* The task
Continue the article below on how spouses should share money management, starting after its last sentence.
═════ Excerpt
Women who say they let their husbands handle all household income and expenses may be making a big mistake that many will pay for later. Likewise, men who leave money matters to their wives may also short-change themselves. In every marriage, both husband and wife should understand how much money comes in each month and where it goes. If not, trouble is likely to erupt. In the event of divorce or death of a spouse, money miseries are almost guaranteed.
Agree on money management before marriage Since about half of marriages end in divorce today, it’s not a bad idea to start with a pre-nuptual agree- ment that allows each person to protect their personal assets. As people marry later now, each partner has accumulated some valuable assets, such as savings, investments or property. Engaged couples may also be advised to take steps like these to protect assets earned while still single:
- Start a living trust to designate where your pre-marital assets should go in case of death or incapacitation.
- Keep your own Individual Retirement Account (IRA), separate from your spouse, and continue to contribute the maximum amount allowed by the Internal Revenue Service (IRS).
- If your employer matches the amount you put into your retirement account, contribute enough to reach the full amount along with your employer’s share. Never turn your back on free money!
- Start separate savings accounts for personal emergency funds. Your spouse may not recognize things that make life miserable for you . . . like living with worn out flooring or run-down furniture, or they might not appreciate your lifelong desire to earn a PhD. Agree on how much each puts into their separate account.
══════════
═════ Data extract
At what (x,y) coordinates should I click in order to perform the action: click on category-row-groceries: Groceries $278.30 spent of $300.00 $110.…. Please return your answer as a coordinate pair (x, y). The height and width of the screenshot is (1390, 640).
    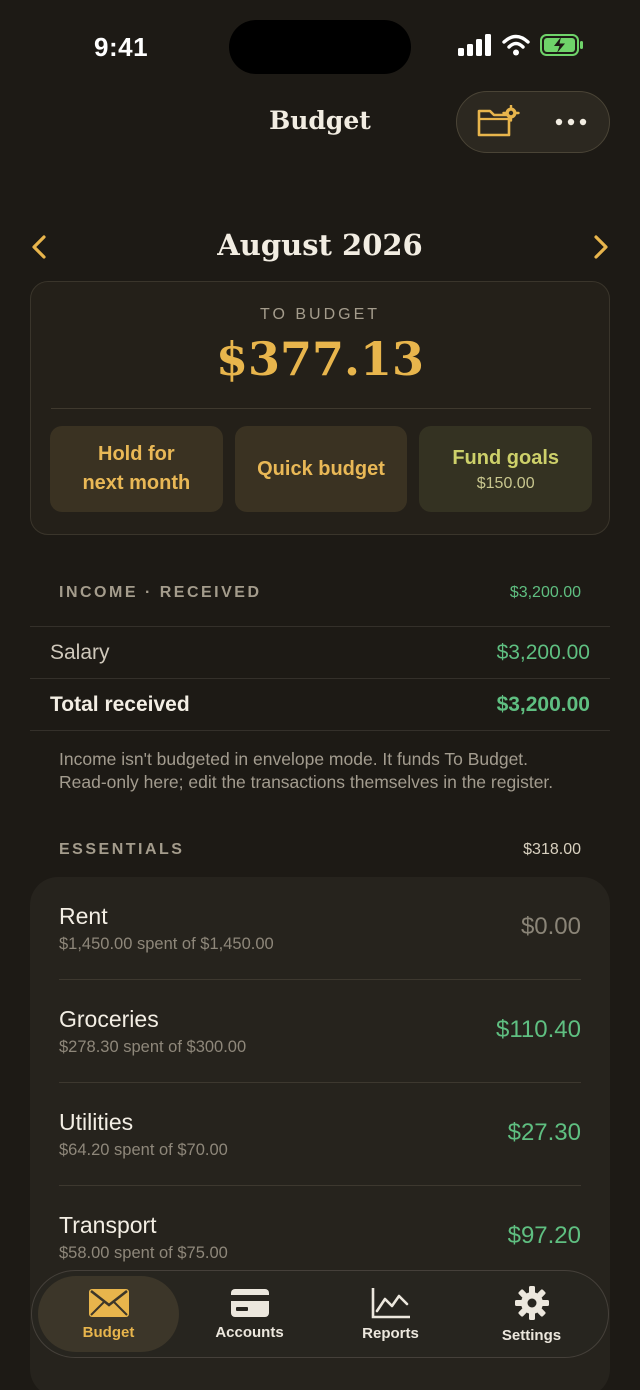
    Looking at the image, I should click on (320, 1032).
══════════
* Output of the task
Taking such steps ensures that you won’t find yourself left without resources if disaster strikes. There are also a few things the two of you should do as a couple:
- Be aware of all your family assets and liabilities; set short- and long-term financial goals and objectives.
- Learn how to invest savings wisely, selecting a variety of investment types vs. putting your “all your eggs in one basket.” Whether you decide on stocks, mutual funds, bonds, real estate, etc., do your research before you buy. Google or ask a financial advisor to explain your options to both of you. Agree on your choices.
- Choose a home (your biggest investment) X with sound structure and good resale value in an up-and-coming location, but avoid overspending on improvements that won’t pay off when you sell.
- To make sure you have extra cash to invest, both husband and wife should agree to buy only what’s needed.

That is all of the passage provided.